→ Your goal: Reproduce the records exactly through the line with "You are a computer-use agent. Viewport: 1456px".

::::

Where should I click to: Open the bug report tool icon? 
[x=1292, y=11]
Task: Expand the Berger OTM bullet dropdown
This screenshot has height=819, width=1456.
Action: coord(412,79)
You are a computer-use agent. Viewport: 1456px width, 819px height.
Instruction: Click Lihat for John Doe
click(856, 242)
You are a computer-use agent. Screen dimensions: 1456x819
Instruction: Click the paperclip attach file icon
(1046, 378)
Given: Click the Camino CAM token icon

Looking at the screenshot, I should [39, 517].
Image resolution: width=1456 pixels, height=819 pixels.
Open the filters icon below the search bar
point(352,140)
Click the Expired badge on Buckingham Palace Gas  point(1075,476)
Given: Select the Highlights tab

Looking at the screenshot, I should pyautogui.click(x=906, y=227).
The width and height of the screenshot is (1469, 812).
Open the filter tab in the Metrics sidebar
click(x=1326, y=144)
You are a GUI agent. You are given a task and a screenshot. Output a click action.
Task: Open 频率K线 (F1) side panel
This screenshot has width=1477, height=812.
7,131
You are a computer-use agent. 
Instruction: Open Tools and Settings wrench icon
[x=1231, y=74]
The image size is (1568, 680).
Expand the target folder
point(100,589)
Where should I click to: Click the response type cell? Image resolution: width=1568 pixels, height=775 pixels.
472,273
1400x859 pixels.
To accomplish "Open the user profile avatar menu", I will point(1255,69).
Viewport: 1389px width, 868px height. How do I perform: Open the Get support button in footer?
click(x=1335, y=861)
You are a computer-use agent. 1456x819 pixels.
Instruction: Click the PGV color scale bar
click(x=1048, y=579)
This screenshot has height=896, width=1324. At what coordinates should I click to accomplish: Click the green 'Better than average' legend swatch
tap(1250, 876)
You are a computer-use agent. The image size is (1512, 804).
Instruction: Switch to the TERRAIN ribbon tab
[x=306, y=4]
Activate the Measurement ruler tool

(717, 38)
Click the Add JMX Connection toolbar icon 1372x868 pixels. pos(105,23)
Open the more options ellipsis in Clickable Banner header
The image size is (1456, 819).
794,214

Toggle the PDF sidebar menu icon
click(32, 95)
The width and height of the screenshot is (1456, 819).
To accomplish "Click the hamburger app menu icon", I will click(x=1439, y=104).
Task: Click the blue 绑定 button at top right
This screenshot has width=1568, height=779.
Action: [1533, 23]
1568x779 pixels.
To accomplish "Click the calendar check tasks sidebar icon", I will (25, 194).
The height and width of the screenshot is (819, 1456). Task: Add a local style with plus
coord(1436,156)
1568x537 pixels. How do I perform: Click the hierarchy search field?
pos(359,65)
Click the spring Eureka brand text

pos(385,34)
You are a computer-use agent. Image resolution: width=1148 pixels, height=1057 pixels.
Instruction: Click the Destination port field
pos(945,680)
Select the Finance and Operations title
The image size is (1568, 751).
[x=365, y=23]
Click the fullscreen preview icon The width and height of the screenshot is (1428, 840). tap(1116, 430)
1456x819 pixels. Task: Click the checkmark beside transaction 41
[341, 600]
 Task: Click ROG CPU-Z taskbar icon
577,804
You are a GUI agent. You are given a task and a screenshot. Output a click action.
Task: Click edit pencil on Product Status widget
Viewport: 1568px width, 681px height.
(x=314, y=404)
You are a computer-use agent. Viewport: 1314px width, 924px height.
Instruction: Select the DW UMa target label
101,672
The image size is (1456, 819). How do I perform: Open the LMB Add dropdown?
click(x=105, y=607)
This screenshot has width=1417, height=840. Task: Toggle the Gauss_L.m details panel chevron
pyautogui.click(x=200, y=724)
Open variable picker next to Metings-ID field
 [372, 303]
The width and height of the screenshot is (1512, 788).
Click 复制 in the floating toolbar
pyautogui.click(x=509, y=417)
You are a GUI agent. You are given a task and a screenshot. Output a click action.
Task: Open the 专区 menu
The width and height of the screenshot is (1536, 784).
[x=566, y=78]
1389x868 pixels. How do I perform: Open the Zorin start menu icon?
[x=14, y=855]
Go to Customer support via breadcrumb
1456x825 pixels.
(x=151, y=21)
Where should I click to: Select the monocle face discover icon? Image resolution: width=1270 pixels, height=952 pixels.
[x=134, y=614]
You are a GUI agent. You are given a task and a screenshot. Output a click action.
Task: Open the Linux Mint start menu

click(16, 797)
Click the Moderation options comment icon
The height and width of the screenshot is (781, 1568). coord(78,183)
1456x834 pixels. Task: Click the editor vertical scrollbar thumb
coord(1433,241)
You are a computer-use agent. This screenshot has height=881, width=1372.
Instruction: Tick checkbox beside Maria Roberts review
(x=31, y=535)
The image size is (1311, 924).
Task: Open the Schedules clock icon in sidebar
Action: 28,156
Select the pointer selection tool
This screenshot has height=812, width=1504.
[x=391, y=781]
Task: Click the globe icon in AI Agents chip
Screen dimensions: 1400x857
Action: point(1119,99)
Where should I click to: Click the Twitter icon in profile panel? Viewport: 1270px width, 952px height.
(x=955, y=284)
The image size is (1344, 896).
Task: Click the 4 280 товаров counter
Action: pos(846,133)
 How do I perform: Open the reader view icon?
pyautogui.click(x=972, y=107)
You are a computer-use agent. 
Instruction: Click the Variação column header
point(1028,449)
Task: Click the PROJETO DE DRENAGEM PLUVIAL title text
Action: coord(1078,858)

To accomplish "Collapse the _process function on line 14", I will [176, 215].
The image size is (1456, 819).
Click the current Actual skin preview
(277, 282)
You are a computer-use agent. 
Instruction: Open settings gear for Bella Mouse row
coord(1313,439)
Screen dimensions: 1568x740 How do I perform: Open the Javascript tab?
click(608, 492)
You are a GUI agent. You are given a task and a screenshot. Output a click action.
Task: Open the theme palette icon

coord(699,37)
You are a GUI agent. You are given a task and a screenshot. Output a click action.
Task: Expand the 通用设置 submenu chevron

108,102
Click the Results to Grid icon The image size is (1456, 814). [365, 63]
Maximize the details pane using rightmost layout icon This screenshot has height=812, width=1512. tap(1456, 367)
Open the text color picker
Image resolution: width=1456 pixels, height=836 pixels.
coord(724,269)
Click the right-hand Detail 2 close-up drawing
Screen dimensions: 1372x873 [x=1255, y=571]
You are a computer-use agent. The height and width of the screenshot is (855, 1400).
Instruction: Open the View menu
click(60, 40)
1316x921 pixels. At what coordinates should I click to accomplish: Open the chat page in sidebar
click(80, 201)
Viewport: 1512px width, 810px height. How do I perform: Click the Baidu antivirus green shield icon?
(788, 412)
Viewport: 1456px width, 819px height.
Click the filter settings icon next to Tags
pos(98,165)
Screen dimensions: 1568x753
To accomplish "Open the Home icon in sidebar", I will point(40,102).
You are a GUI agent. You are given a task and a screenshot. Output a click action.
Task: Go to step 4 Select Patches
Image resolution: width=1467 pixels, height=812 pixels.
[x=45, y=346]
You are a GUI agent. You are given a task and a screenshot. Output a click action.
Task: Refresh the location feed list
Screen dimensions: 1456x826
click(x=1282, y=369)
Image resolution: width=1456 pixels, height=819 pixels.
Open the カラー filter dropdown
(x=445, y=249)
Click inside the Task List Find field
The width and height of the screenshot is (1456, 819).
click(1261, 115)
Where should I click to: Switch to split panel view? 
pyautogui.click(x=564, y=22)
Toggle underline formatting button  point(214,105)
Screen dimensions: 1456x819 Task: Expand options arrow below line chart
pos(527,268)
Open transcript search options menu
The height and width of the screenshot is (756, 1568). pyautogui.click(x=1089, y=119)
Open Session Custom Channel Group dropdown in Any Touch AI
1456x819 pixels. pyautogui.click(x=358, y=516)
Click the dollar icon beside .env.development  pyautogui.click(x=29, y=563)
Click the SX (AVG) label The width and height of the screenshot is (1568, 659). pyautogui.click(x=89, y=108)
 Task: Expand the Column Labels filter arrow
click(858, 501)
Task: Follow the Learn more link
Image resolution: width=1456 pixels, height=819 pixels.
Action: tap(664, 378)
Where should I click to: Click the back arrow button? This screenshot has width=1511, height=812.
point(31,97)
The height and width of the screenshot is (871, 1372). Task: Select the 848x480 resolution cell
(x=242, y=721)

::::

→ Expected answer:
Where should I click to: Open the bug report tool icon? 
[x=1292, y=11]
Task: Expand the Berger OTM bullet dropdown
This screenshot has height=819, width=1456.
Action: coord(412,79)
You are a computer-use agent. Viewport: 1456px width, 819px height.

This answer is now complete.